Religiosity is at the center of many family structures. Parents who have strong religious affiliations, faith, and religious beliefs are more likely to demonstrate these beliefs and behaviors in front of their children than parents who are less fervent about their religions. This display of religiosity can shape a child’s belief system and can strongly influence the way in which children embody their religion in later life. As children enter into adulthood, their religious foundation can be put to the test. Faith often takes a backseat to conformity and acceptance at this critical juncture from childhood to adulthood. But does the support, faith, and religiosity of the parents protect children from religious uncertainty as they transition into adulthood?
Kathleen C. Leonard of the University of Massachusetts sought to determine how parental religion affected young adults’ religious affiliations, beliefs, and faith in a recent study.

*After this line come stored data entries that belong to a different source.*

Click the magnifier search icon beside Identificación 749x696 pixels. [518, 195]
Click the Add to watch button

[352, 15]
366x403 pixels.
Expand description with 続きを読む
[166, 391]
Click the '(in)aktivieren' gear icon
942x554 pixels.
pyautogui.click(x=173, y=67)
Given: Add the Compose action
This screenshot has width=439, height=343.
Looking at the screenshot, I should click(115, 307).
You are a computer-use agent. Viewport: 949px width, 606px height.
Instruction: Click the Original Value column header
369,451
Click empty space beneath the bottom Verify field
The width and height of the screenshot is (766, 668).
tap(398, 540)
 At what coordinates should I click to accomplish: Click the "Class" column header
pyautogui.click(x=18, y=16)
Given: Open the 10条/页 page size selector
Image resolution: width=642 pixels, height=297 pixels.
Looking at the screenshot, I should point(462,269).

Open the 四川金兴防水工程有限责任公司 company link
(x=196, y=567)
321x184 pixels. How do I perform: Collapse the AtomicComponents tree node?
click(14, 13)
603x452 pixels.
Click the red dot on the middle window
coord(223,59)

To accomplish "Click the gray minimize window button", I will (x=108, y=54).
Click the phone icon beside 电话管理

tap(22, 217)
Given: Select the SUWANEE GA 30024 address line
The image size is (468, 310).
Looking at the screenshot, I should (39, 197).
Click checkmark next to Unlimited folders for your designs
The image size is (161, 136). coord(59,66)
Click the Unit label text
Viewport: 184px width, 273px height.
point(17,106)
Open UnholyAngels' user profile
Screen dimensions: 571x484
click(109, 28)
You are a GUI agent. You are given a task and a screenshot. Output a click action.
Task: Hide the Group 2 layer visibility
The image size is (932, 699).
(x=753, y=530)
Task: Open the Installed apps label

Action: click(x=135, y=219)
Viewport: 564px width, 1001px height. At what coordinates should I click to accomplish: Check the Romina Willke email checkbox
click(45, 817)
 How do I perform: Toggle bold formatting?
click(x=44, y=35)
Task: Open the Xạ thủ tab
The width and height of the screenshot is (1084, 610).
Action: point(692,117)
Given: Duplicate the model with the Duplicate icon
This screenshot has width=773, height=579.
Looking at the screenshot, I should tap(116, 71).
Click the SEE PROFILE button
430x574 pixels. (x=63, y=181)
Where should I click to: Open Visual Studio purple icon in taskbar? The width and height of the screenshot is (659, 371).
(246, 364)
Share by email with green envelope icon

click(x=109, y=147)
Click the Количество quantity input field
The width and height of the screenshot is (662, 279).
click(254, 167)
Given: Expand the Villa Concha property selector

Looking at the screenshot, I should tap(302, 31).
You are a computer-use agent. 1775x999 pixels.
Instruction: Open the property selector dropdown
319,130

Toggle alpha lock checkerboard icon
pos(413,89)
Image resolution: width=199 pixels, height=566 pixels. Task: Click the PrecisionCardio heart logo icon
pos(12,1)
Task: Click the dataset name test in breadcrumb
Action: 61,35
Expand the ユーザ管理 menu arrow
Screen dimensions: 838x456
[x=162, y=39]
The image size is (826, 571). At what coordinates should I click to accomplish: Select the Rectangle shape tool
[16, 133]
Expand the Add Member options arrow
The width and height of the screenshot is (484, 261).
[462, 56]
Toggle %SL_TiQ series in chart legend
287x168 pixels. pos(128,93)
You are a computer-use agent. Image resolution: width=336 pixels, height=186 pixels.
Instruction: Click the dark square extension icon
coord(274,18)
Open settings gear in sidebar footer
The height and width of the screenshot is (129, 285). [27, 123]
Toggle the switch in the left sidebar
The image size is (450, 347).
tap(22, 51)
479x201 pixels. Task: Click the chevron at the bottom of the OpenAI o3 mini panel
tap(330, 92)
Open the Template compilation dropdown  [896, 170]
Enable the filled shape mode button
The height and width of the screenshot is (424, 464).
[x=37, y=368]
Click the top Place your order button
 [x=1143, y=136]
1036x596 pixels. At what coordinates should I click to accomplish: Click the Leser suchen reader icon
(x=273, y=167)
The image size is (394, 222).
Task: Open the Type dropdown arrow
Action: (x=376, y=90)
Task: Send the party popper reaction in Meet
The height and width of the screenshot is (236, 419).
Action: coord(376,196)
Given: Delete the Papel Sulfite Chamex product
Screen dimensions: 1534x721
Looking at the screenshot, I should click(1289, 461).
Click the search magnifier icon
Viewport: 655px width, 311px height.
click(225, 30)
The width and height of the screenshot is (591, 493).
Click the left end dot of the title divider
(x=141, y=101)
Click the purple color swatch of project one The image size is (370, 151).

She recruited 481 college students from two Christian universities and surveyed them about their religiosity. She examined the effects of parental faith support, attachment, parental religiosity, and influence of parental gender. She found that overall, the students felt that their religiosity was similar to that of their parents. They also felt that their parents supported them in their faith beliefs.
Leonard also discovered that the religiosity of the parents was not indicative of the students’ religiosity when considered as an independent factor. However, when coupled with faith support and the similarity of religiosity, parental religiosity was predictive of the level of religiosity in the students. Additionally, Leonard found that parental attachment did not play a significant role. This could be due to college being a time when young adults begin developing attachments to others, including romantic partners and close friends. The study also revealed that females were more influenced than males by their fathers’ religiosity. “These ﬁndings support the notion that parent gender matters in religious socialization,” Leonard said. “Fathers may play a more prominent role than expected, particularly for females in conservative Christian families.” Although the students were recruited from Christian colleges, limiting the findings, the results provide insight into the effect parents have on their children’s religious belief structures.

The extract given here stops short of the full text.